Sooraj is among many Bhopalis who want to close the book on the tragedy.

“The Bhopalis are not as poor as you think,” she said, taking a break from transcribing medical records. “And you can find people from all over India — each caste, every religion, so many customs and cultures. We’re all working united, to build this beautiful city up again.”

Rajendra Kothari, state director of the PHD Chamber of Commerce and Industry, which represents dozens of chambers of commerce in northern India, insists Bhopal is poised for resurrection with a pool of skilled workers. He said the continued demands by the victims, though valid, have held them back.

Bhopal is “one of the growing, vibrant cities of India,” Kothari said, but it is “is only known for tragedy.”

Kothari said Bhopal business leaders are pragmatists and don’t expect anything more from Union Carbide. But they do wonder why Washington has not established some industries in the city blemished by an American company.

“Such a large accident does bear the moral responsibility of the U.S. government,” he said, “and a healthy economics always is a great healing touch.”
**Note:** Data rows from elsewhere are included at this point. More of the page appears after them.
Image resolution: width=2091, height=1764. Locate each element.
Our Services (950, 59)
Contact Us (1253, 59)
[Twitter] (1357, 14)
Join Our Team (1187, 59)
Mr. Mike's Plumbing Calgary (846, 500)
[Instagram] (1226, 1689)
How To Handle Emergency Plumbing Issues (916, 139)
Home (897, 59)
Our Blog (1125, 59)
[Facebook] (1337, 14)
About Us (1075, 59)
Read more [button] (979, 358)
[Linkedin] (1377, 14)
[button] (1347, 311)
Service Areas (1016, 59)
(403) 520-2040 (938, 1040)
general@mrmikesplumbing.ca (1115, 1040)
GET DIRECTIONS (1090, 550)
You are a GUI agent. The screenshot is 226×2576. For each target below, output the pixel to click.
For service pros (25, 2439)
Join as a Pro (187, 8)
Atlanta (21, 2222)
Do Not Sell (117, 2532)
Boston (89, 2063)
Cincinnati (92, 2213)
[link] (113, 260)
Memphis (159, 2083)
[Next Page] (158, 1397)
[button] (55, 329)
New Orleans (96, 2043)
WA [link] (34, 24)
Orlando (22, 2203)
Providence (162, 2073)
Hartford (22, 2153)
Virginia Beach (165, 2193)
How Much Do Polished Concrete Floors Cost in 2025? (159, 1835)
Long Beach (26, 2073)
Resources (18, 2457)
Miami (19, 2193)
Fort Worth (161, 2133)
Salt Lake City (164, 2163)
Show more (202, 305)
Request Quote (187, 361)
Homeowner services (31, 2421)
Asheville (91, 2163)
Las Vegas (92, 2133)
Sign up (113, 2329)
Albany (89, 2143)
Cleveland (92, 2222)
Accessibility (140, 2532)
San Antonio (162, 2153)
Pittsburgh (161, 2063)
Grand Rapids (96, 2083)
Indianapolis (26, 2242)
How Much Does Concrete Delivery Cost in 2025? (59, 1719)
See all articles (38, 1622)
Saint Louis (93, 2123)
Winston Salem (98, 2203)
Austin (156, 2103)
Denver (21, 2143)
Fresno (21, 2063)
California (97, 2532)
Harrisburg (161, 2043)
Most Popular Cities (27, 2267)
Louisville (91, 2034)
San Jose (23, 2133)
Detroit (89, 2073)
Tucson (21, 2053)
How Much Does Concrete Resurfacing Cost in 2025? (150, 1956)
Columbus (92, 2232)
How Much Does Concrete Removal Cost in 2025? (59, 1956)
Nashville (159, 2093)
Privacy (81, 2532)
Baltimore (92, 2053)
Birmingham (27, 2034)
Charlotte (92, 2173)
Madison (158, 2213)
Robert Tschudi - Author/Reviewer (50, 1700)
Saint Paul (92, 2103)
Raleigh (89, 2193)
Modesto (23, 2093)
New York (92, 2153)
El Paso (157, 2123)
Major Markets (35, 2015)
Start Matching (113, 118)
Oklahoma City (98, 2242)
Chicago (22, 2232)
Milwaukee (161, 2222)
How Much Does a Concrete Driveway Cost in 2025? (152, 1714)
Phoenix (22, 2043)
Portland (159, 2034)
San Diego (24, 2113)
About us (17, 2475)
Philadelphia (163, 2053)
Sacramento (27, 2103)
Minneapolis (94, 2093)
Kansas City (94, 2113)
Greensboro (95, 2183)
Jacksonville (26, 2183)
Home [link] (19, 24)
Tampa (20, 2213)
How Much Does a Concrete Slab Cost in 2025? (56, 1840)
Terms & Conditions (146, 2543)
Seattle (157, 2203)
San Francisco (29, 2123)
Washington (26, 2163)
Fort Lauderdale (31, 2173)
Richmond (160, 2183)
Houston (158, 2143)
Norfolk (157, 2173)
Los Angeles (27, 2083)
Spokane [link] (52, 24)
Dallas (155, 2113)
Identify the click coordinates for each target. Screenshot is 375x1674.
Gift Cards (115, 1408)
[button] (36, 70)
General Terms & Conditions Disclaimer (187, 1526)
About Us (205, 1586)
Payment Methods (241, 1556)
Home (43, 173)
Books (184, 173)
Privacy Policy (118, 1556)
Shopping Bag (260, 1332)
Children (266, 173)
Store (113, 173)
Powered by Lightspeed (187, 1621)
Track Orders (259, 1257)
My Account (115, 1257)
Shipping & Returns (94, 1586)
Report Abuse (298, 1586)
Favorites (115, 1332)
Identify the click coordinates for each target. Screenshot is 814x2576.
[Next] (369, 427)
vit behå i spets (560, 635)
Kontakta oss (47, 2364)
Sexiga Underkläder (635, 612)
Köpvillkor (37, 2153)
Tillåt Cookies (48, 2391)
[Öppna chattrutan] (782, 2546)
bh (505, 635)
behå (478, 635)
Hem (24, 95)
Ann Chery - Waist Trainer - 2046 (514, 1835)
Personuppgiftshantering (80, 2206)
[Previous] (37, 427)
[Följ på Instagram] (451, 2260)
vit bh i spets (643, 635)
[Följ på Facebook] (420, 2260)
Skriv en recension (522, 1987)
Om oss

Bhopal exports about 35 billion rupees ($761 million) in manufacturing goods yearly, Kothari said, but a city of its size should be producing three times that much.

“If Union Carbide had not happened,” he said, “Bhopal would have grown much faster.”

‘I feel an obligation to succeed’

But Union Carbide did happen, and 21-year-old Sanjay Verma will never forget.

He lost his parents, three brothers and two sisters, leaving his older brother and sister to be reared in an orphanage. His brother, 36-year-old Sunil, has tried to kill himself three times. Verma has managed to move ahead, perhaps because he has no memory of the ghastly night.

Verma excelled in school, earning a university scholarship. He’s now studying commerce, hoping to become a chartered accountant.

“I feel an obligation to succeed, for my brother and sister, who played the role of my parents at the time,” said Verma.

He says he’s like all other Indian youth, planning a better life for himself and the next generation.

He is not waiting for another handout. But he also cannot escape his destiny, forced on him one night, before he had learned to walk.

He and another Bhopal gas orphan were flown to Paris by Greenpeace in September to crash a fashion show by Dow Chemical — launching its new fiber, XLA — and unfurl a banner to remind the world that 20 years later, Bhopal gas victims will not be silenced.

“We are still fighting for justice,” Verma said. “And we will fight until we get it.”